All right, Intel Wilde that I don't have one, and I never will, but Nick donated $69.
I have one.
People can go to my OnlyFans.
She couldn't get a lot from OnlyFans.
It's me and yoga pants.
That's it.
All right.
Doing yoga or just standing around?
Just standing.
I don't know how to do yoga.
All right, we have Inquisitor Zeal coming in here in just a moment with a message.
If you want to get your own in $69 TTS, streamlabs.com/slash whatever.
You want to get a little message in here.
Inquisitor Zeal donated $100.
It took two hours, but she finally said, God wants a society that allows us to express in the way that we want to.

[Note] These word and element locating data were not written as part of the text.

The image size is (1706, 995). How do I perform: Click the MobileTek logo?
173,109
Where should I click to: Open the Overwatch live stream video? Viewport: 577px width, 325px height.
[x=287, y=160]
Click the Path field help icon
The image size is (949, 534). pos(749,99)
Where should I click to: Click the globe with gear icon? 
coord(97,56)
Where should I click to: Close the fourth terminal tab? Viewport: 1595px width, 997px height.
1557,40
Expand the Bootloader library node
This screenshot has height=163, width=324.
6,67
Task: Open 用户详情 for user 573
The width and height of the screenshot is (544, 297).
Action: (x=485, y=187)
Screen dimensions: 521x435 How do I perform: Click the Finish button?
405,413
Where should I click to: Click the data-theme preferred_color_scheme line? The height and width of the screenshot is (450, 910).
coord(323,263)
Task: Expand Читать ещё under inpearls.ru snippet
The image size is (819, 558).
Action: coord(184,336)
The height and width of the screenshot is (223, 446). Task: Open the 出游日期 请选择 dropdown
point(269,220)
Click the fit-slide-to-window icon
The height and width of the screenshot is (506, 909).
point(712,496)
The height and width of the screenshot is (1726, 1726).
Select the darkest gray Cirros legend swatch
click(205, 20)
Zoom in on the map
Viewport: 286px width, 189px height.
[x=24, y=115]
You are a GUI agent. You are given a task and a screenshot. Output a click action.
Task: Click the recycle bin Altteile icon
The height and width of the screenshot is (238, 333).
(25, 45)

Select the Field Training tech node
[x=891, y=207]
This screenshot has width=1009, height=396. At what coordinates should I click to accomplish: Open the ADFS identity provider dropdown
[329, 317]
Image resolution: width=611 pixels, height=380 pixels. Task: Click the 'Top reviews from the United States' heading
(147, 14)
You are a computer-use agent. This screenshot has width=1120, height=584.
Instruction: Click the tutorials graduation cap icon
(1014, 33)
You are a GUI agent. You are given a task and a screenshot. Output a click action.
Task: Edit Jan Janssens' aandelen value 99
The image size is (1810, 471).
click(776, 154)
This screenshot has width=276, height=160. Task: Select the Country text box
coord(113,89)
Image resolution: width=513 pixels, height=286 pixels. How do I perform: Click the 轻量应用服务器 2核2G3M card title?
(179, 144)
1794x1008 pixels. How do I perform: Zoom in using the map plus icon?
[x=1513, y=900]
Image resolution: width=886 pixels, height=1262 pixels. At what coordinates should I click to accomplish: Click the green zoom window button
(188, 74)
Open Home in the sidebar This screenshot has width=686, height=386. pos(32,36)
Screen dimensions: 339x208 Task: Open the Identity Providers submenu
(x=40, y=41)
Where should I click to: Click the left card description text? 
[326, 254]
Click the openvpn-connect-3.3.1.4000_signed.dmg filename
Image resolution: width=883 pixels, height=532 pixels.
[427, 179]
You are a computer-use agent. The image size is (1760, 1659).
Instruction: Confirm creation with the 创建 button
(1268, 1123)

Her god is individualism, just like every feminist which destroys civilization.
Agreed.
Five more absolutely agreed.
Are you opposed to individualism?
This is not a straw man in my worldview.
I don't think it's the highest value in society.
Of course, it's not the highest, but are you opposed to individualism?
Again, that's an ambiguous term.
Depends on what you mean.
So you just won't answer the question, okay?
No, it's literally an ambiguous term.
This words don't like them.
Can't do it.
Again, 100 IQ, maybe.
Mac, thank you.
Thank you.
Although I agree with Jay, this debate was kind of unwatchable due to the constant childish mocking.
Having said that, Erudite should have let Jay give the definition in his terms.
My Jesus fucking Christ.
I give, I give I would have loved for Jay to just define his words.
That would have been amazing.
I agree.
Honestly, Mac, true.
Jay, you should have defined your words if you didn't like my definitions.
Holy shit.
Why would I define your words?
I rejected mine.
Yeah, but debates are for you defending your position.
It's not for me defining the words for you.
If you don't like my definition, then you should supply your own.
I don't have to supply your position.
Then there's no point in talking after that.
If I say feminism and this is a problem.
I just don't understand what a debate is and however.
If I say feminism is this and you go, I reject that, then the only thing that's going to be a good idea.
I'm going to let you make your mistakes in a debate.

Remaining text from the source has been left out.